<<<<

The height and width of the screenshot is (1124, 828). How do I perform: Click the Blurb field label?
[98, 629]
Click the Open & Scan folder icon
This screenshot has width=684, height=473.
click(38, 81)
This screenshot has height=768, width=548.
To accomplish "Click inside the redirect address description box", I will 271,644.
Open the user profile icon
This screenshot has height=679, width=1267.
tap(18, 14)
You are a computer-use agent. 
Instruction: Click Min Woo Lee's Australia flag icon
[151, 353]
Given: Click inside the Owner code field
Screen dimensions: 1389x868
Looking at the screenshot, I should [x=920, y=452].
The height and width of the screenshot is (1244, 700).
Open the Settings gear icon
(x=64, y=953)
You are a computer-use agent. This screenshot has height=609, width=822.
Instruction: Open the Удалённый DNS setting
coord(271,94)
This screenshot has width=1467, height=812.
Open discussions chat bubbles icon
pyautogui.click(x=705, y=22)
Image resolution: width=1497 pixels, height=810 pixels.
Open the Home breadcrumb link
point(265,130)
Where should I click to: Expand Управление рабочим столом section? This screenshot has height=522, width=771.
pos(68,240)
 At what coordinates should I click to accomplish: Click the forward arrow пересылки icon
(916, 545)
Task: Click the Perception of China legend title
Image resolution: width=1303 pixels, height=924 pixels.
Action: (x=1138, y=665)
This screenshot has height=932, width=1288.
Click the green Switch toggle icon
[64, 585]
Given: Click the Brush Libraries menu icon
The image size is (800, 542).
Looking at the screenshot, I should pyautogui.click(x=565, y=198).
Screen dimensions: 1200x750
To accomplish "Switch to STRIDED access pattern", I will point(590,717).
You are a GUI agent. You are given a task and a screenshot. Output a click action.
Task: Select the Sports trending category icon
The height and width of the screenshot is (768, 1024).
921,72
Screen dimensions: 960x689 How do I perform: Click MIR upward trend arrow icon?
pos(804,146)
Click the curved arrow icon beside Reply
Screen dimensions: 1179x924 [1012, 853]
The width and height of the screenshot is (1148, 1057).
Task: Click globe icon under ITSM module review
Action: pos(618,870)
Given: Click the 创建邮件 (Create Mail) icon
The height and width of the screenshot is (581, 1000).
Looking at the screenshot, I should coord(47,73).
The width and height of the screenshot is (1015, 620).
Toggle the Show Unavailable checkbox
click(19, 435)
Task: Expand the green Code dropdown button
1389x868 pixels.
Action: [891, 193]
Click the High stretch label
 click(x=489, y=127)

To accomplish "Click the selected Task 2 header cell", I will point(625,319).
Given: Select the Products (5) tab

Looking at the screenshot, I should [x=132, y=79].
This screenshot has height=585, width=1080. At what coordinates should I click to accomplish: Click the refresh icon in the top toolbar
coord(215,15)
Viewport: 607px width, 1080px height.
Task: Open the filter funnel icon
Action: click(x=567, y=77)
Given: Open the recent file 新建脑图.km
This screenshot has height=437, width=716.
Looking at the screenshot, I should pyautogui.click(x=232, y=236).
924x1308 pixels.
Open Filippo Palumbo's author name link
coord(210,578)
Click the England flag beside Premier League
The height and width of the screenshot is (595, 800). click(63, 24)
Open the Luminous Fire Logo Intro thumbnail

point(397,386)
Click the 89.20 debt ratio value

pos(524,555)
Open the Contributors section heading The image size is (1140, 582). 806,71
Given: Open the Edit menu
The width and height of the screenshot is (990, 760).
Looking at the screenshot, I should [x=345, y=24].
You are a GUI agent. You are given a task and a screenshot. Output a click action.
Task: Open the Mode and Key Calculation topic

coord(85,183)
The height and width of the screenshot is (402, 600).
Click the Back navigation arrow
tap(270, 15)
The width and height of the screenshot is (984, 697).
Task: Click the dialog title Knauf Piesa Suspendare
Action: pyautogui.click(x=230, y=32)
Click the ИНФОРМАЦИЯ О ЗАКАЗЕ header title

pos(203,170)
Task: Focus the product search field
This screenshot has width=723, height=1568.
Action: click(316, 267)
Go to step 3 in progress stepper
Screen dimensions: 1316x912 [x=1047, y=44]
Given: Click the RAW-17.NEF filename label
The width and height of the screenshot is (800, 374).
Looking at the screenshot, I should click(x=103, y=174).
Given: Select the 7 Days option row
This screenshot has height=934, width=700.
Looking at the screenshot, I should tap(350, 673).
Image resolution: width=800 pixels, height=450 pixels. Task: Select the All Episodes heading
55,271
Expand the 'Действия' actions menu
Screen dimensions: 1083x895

>>>>

Search the data above for the string "menu" and report each line that holds it.

- Response for this exercise
Given: Click the Brush Libraries menu icon
Given: Open the Edit menu
Expand the 'Действия' actions menu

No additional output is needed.